126 pages
Published 1946
Read May 3
Rating: 2.5 out of 5
I want to get back into my old habit of reading an eclectic mix of books new and old, classic and forgotten, pulpy and literary. I've been reading a ton of books from the 2020s, and the books have been excellent—fantasy fiction, in particular, is better now than it ever has been. But weird old pulps sometimes scratch an itch.
This book is more entertaining than it should be. Edward Bond, a veteran and pilot from Indiana, has felt strange ever since he blacked out and crashed in Sumatra in the waning days of World War II. The Batak healer who treated him after the crash warns him to stay away from magic: “All your life you must hide. Something is searching for you.” Soon, despite himself, Ed gets pulled into an alternate Earth called the Dark World, where trees move, mutated vampires and werewolves prowl, and sorcerers rule under a huge red sun.
Goodreads cited this as an early Dying Earth-style story, which I suppose it could be, though the vibe is closer to Andre Norton than Jack Vance. What’s surprising to someone reading nearly eighty years later is the prominence and relative competence of Kuttner’s female characters. Perhaps it’s because he was writing in the immediate aftermath of the war, with its broader feminist gains still fresh, and not in the ’50s and ’60s, when the modern American concepts of the (white) nuclear family and the (white) housewife had been manufactured for the propaganda war against international socialism. Whatever the reason, The Dark World features a whopping four women as major named characters, all of them leaders in their respective factions, plus an unnamed but indomitable female fighter-scout. Kuttner still does the manly pulp thing and has his hero forcefully kiss two of them, but The Dark World feels way more progressive with its gender norms than Witch World did seventeen years later.
Unfortunately, Kuttner’s prose is of its time, which means it has a pulpy comic book quality (and more em dashes than modern poets could even dare to dream of). It does the story no favors. The story itself, though, is surprisingly ahead of its time.

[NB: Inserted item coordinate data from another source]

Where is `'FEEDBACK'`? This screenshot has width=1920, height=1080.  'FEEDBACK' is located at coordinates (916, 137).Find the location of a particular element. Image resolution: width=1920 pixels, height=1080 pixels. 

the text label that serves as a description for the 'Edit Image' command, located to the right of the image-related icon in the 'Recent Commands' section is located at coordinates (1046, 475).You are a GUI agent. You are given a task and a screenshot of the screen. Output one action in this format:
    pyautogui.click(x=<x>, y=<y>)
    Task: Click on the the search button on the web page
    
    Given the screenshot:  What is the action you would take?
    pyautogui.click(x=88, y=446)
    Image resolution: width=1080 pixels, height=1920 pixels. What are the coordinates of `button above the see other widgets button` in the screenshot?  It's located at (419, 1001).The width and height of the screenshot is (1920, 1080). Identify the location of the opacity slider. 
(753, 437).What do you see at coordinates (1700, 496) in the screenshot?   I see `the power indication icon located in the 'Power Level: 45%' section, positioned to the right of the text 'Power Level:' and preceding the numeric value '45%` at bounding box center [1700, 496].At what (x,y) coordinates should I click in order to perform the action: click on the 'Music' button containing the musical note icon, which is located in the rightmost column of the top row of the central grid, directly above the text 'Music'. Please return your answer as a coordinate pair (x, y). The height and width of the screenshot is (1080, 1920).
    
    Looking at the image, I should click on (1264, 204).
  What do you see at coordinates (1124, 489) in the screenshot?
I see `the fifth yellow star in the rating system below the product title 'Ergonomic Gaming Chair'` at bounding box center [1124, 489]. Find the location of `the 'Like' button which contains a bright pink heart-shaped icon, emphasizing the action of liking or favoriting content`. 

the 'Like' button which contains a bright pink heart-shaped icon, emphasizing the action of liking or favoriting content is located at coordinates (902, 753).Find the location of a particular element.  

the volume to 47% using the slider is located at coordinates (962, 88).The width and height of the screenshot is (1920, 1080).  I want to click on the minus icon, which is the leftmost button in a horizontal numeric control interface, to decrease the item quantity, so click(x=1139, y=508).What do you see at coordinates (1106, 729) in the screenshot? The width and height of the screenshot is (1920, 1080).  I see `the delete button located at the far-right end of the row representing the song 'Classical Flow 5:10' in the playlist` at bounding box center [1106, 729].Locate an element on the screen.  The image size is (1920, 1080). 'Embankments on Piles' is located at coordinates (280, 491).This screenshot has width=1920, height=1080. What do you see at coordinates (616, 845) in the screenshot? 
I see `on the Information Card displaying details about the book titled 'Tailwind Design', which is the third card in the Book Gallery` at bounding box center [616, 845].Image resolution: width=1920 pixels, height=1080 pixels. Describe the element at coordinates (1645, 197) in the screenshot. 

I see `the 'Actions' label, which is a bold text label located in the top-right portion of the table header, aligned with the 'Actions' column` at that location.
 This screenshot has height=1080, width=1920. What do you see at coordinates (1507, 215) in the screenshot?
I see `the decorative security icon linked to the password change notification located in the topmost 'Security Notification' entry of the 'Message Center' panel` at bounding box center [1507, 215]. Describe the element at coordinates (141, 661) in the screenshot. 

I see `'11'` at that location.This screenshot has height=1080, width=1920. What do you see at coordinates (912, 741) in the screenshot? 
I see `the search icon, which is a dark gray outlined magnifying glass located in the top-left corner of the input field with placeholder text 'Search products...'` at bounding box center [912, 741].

Spoilers here for the central twist: Our narrator, who at first believes himself to be Edward Bond, is in fact Lord Ganelon, an evil and ruthless sorcerer who rules with his Coven over this corner of the Dark World. Ed and Ganelon are each other’s multiversal doppelgängers, switched by the powerful Valkyrie Freydis (who is huge and completely fucking jacked, by the way) to give her people a chance to overthrow the sinister Coven. Ganelon’s return sends the real Ed back to Earth, right in the middle of Ed’s own plan to overthrow the Coven. As Lord Ganelon’s own memories gradually displace Ed’s implanted memories, he uses Ed’s connection to the rebellion to use the freedom fighters for his own ends. It’s the flipside of the expected narrative, the evil mirror image of the standard portal fantasy. It’s a bit startling for 1940s sci-fi.
Despite its myriad problems, I found The Dark World fairly enjoyable.